Son travail doit sa facture distinguée et distinctive à une méthodologie ne lésinant pas sur la rigueur tout en restant attentive et sensible à la nuance. Chaque sourate est située, explorée et explicitée dans son contexte global, en tenant compte de ses intentions principales, avant d’être déclinée en unités thématiques cohérentes. La traduction n’est pas compartimentée selon des versets traités chacun isolément, mais s’opère plutôt par réseaux de signification en vue de favoriser une appréhension plus pertinente en prenant en charge le maillage structurant les idées et la dynamique narrative intrinsèque au texte sacré.

Pour ce qui est du commentaire, il se recommande par la solide assise de ses sources, tant anciennes que contemporaines, dont l’authenticité et la fiabilité font l’unanimité dans le patrimoine exégétique musulman. Mettant à profit l’étendue de ses compétences, gage évident et probant de l’éminente qualité de cet ouvrage, l’auteur passe au peigne fin tout ce qui trait à la grammaire arabe (i’râb), aux fleurs de la rhétorique et aux subtilités sémantiques qui servent de matériaux et de joyaux à la singulière magnificence coranique.

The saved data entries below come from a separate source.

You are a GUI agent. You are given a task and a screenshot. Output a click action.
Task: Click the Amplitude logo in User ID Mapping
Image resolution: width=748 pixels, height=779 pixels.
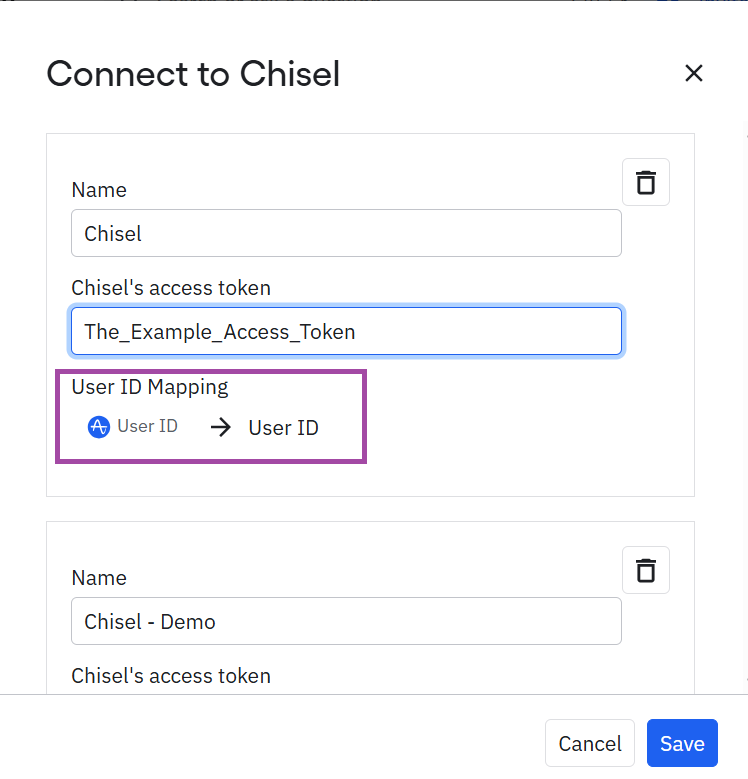[x=98, y=427]
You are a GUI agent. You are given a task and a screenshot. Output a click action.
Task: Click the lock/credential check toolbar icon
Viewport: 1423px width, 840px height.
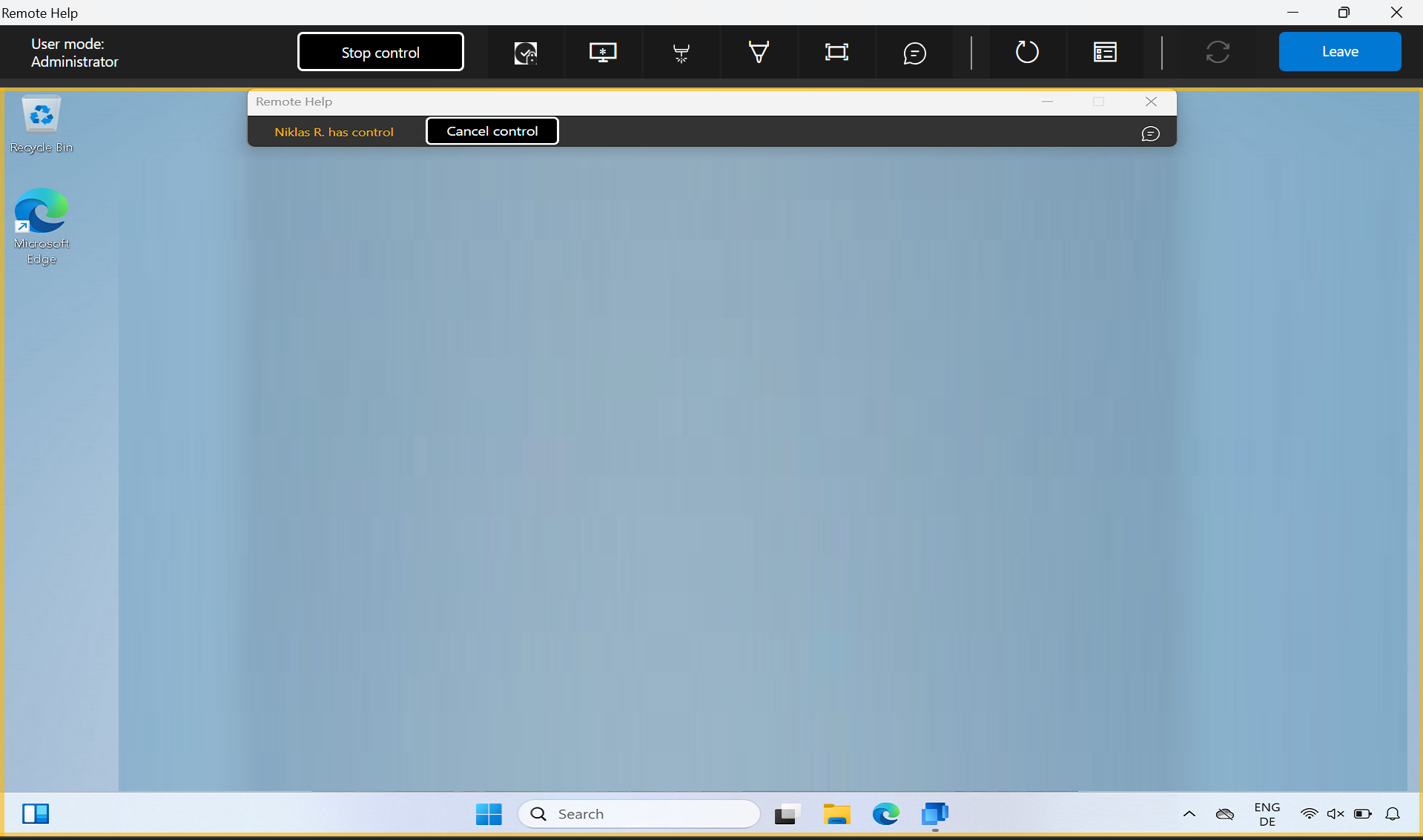pyautogui.click(x=525, y=53)
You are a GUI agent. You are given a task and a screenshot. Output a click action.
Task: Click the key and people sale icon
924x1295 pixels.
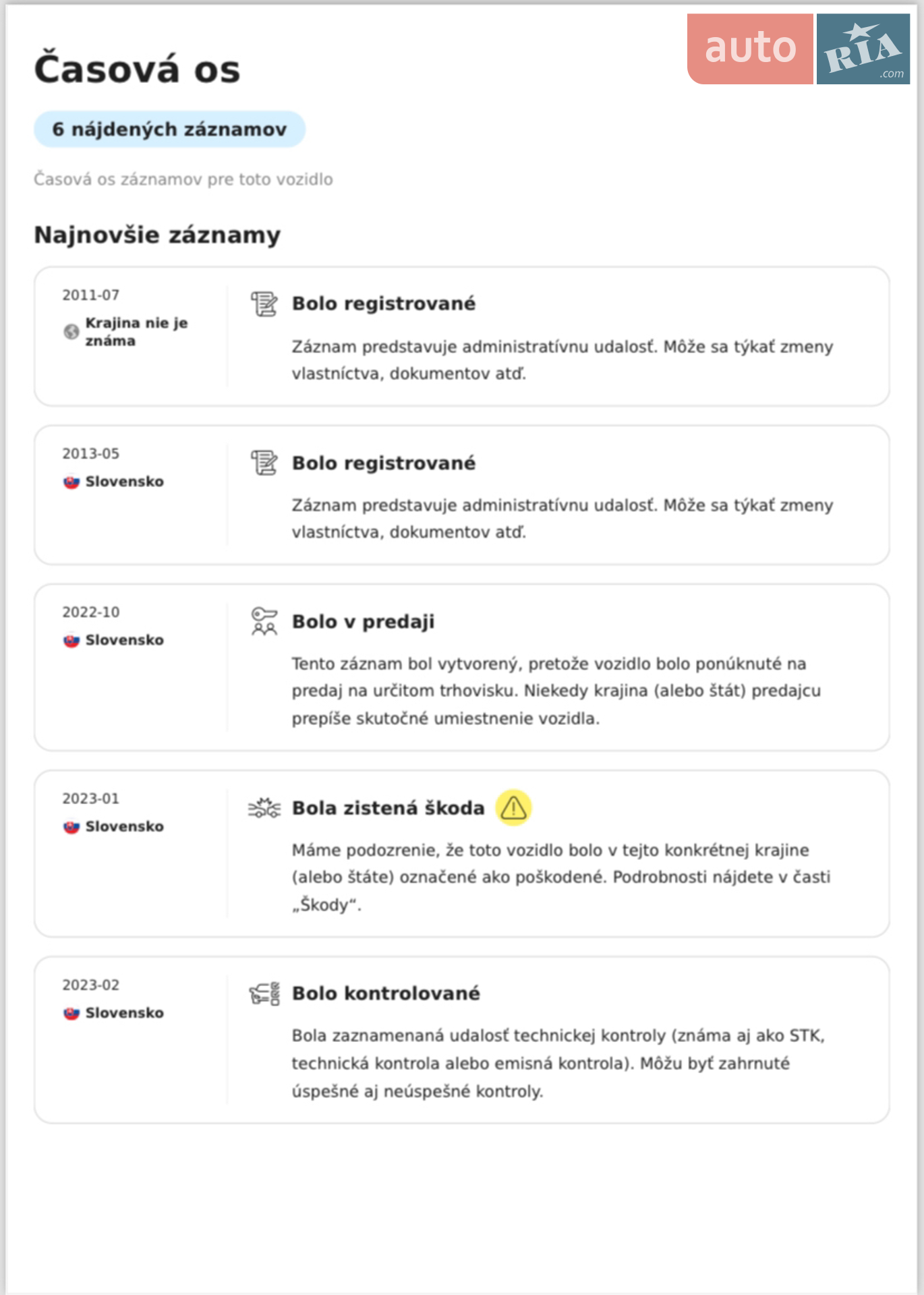click(264, 621)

Il n’omet pas, à juste titre d’ailleurs, de convoquer en renfort les apports des sciences modernes – physique, biologie, médecine – pour mettre en exergue les divers signes de Dieu dans l’univers, soulignant ainsi le trait d’union, marquant le rapport consubstantiel, entre la Révélation et la Création.

Il y a lieu de signaler que deux versions de l’œuvre sont disponibles: l’une s’apparentant à la lecture de Warsh, la seconde procédant de celle de Hafs, et chacune répartie en trois tomes distincts. Ce double choix est fort judicieux puisqu’il répond à un souci de conformité à la pluralité des traditions de récitation, et à inscrire cette entreprise dans la portée universelle censée être la sienne.

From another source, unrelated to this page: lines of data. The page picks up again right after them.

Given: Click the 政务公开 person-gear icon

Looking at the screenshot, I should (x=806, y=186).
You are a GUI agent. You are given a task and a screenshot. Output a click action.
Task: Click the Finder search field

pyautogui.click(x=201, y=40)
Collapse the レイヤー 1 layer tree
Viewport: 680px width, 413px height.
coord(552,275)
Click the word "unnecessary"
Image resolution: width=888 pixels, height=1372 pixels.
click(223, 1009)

Par ailleurs, dans un monde où foisonnent les interprétations approximatives, tissant des complicités tendancieuses avec des récits apocryphes, tantôt dues à l’ignorance tantôt motivées par des enjeux idéologiques, cette œuvre a vocation à se faire un repère cardinal, une voie vers la compréhension en résonance avec une voix en faveur de la paix, un outil de méditation réfléchie pour les croyants comme pour les chercheurs en quête de vérité, musulmans ou non.

Par son bien-dire châtié, la clarté de son propos, la justesse de son regard et l’universalité de son approche, le travail du traducteur-exégète constitue une invitation à redécouvrir le Coran comme livre de guidance par excellence, un inépuisable gisement de sapience, de même qu’un archétype de beauté et de clairvoyance.

En somme, loin d’être un simple produit ou projet éditorial qui passerait comme un météore, cette traduction-exégèse incarne un acte de foi, imprime l’essence d’une transmission, donne corps à une œuvre à la charnière du cœur et de l’esprit, ce qui lui vaudra certainement une remarquable longévité. Elle nous rappelle que le Coran, dans l’incommensurabilité de sa dimension transhistorique, ne cesse de constituer une lanterne pour les consciences, d’apporter la paix nécessaire aux âmes tourmentées ou sujettes, faute de foi, à un insoutenable calvaire et, enfin, d’être la vraie source d’inspiration pour une humanité hagarde et recherchant, dans sa labyrinthique perplexité, le sens qui fonde à la fois sa naissance et sa présence au monde.